* Objective:
Starting at the line that has "Refresh the Repository panel" and ending after the line that has "Action: (x=787, y=384)", rewrite only those lines with "Add Resource Role" changed to "Add Resource Group" and nothing else altered. Leave the pictures out of your answer.

(Screen grounding examples)
==========
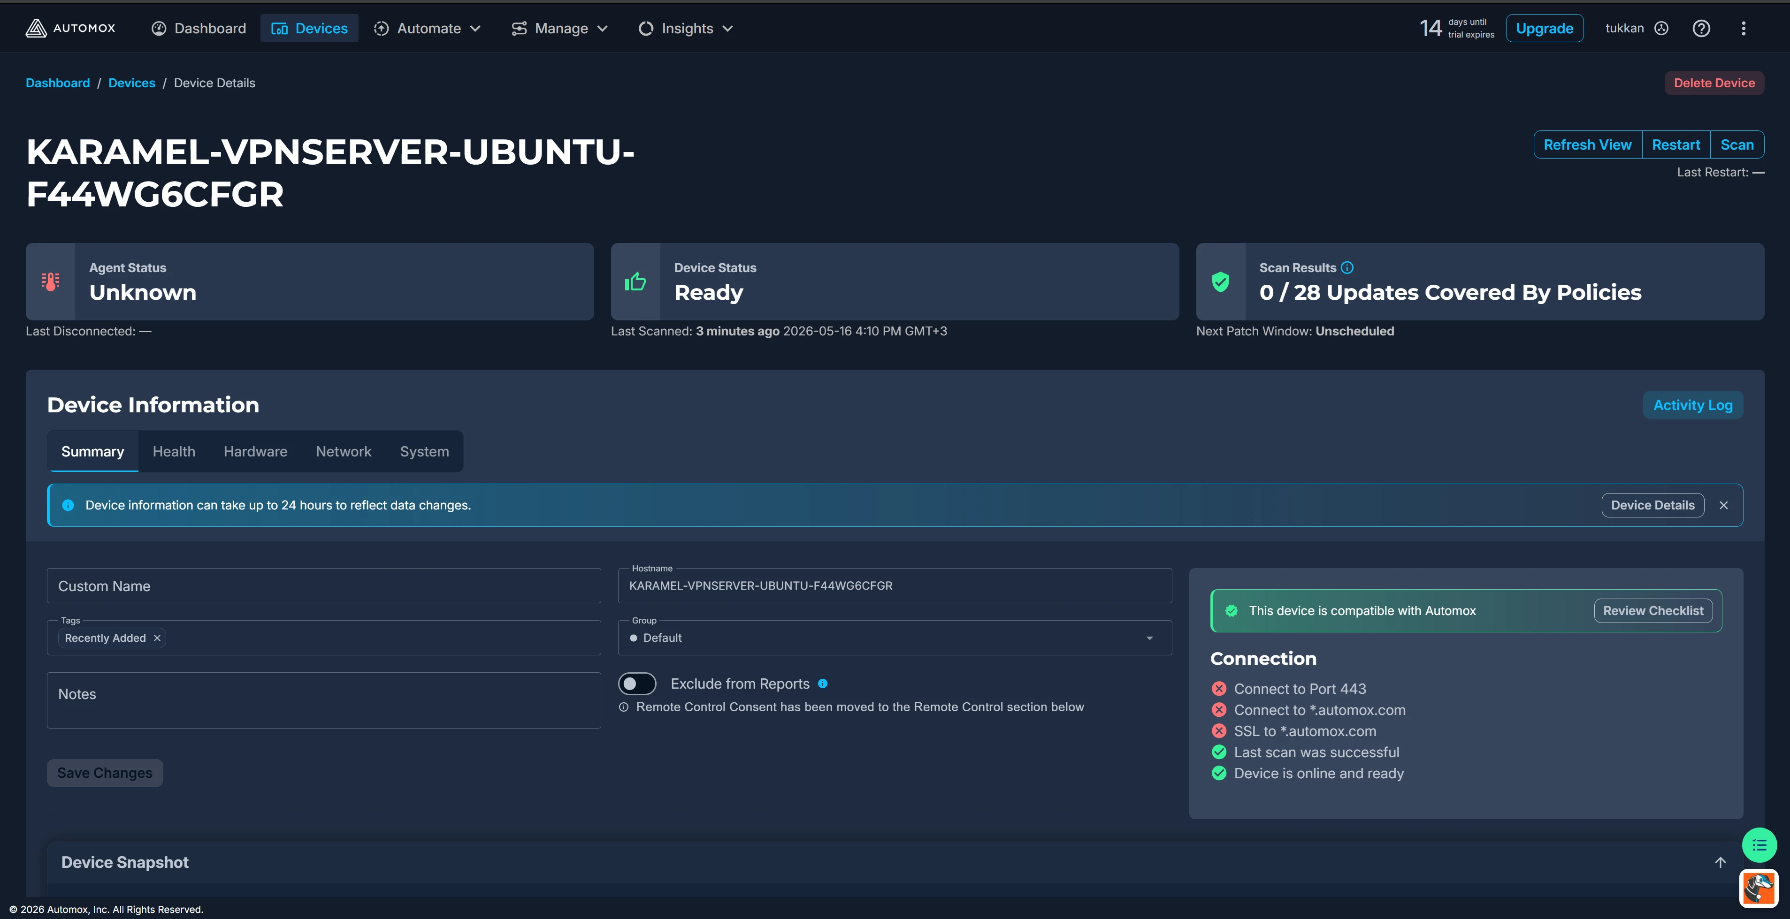The width and height of the screenshot is (1790, 919).
Task: Click the tukkan user account icon
Action: 1661,28
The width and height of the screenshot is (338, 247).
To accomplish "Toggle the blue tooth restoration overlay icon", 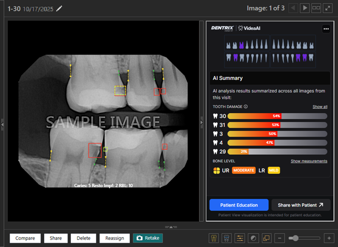I will tap(227, 238).
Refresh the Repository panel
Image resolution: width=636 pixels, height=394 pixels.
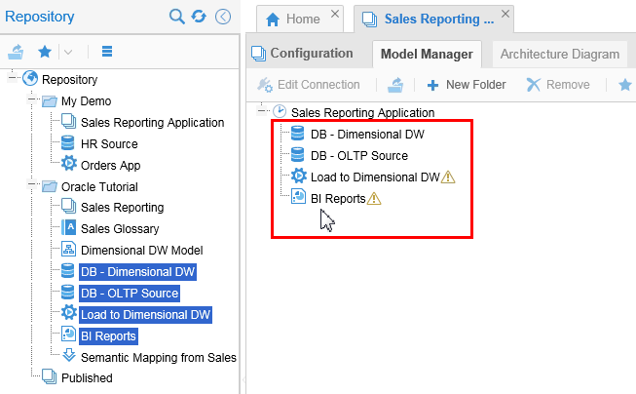(199, 17)
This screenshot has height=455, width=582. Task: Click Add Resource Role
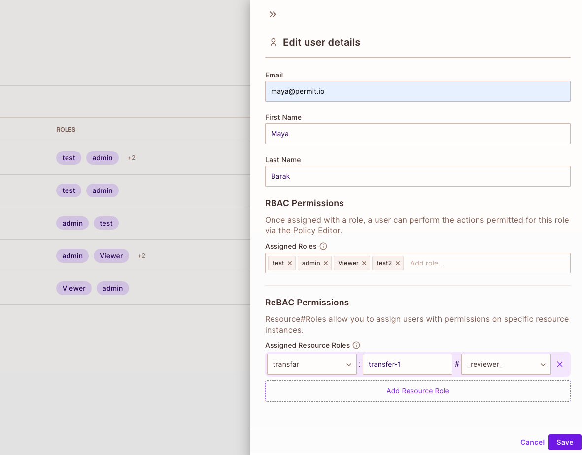(417, 390)
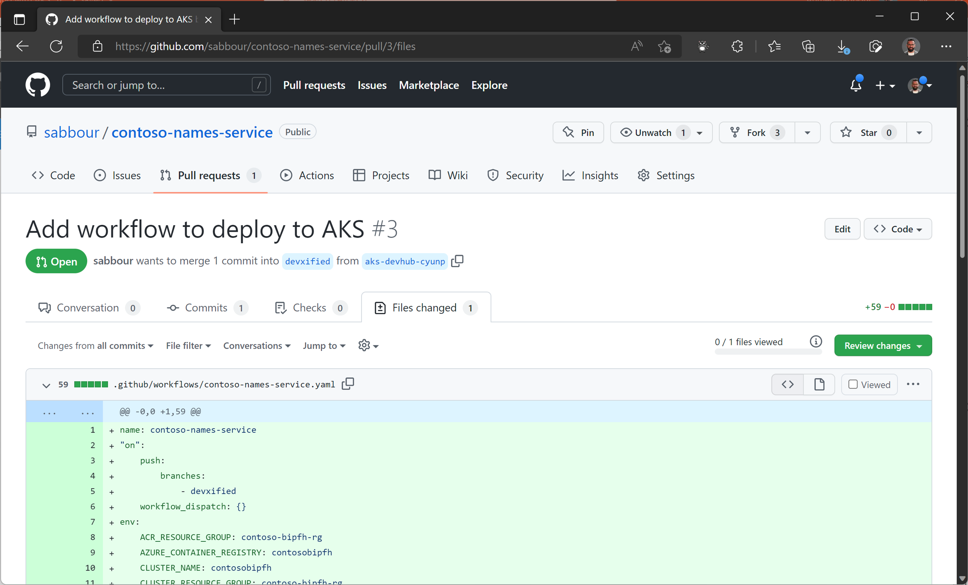
Task: Switch to source diff view icon
Action: (x=787, y=384)
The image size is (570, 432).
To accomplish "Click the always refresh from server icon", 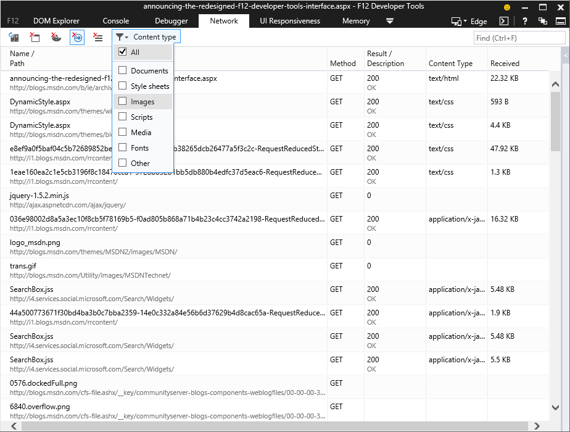I will pyautogui.click(x=14, y=37).
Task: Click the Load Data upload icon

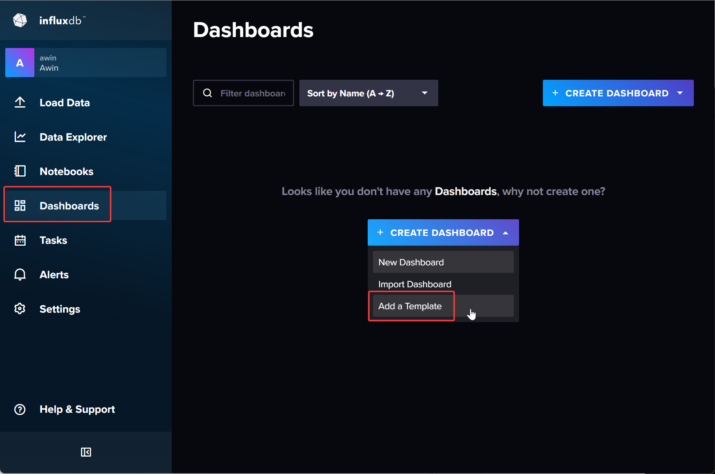Action: 20,102
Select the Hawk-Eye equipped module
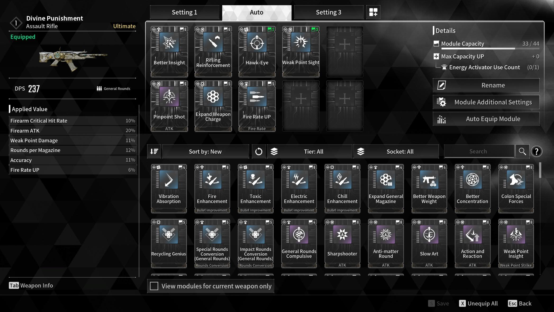The image size is (554, 312). point(257,52)
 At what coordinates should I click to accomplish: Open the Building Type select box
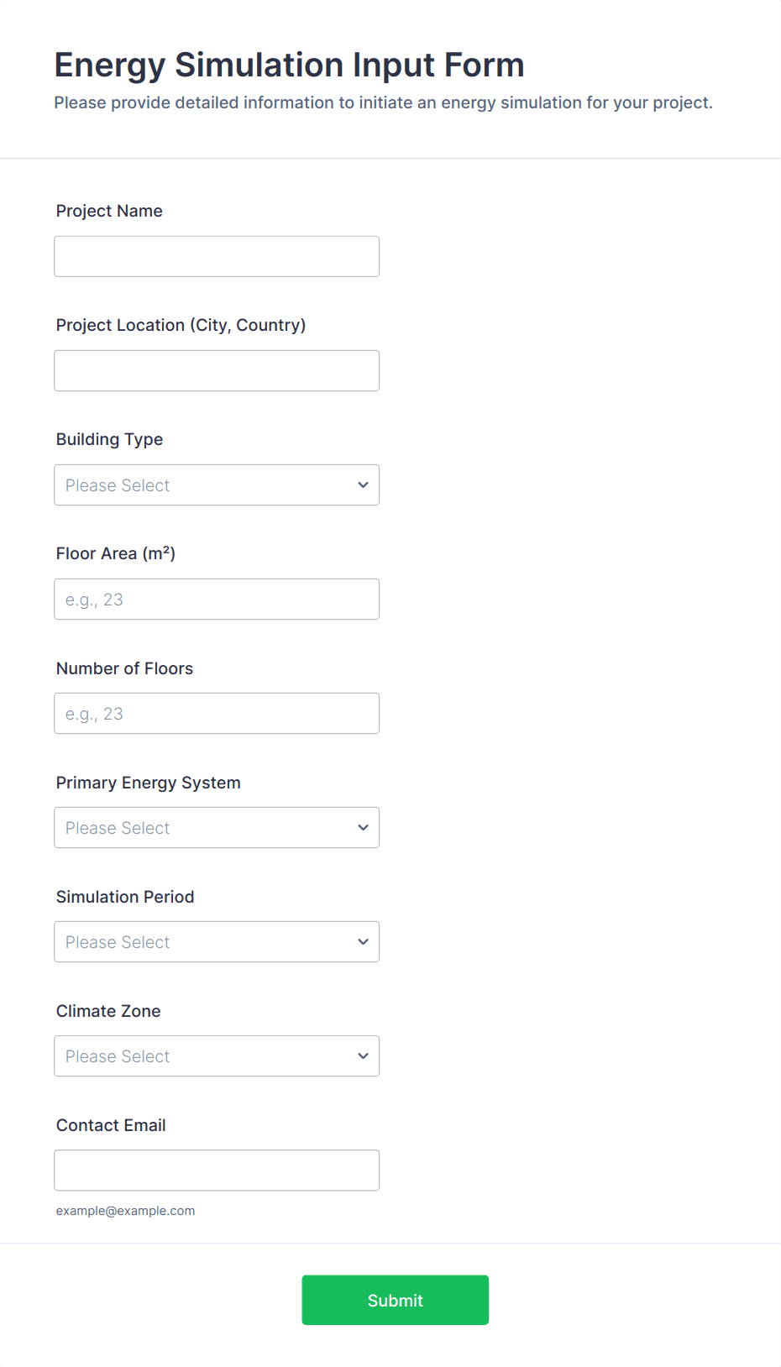coord(202,485)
==========
* Exercise result:
Refresh the Repository panel
Image resolution: width=636 pixels, height=394 pixels.
(199, 17)
This screenshot has height=455, width=582. Task: Click Add Resource Group
(417, 390)
Task: Switch to source diff view icon
Action: (x=787, y=384)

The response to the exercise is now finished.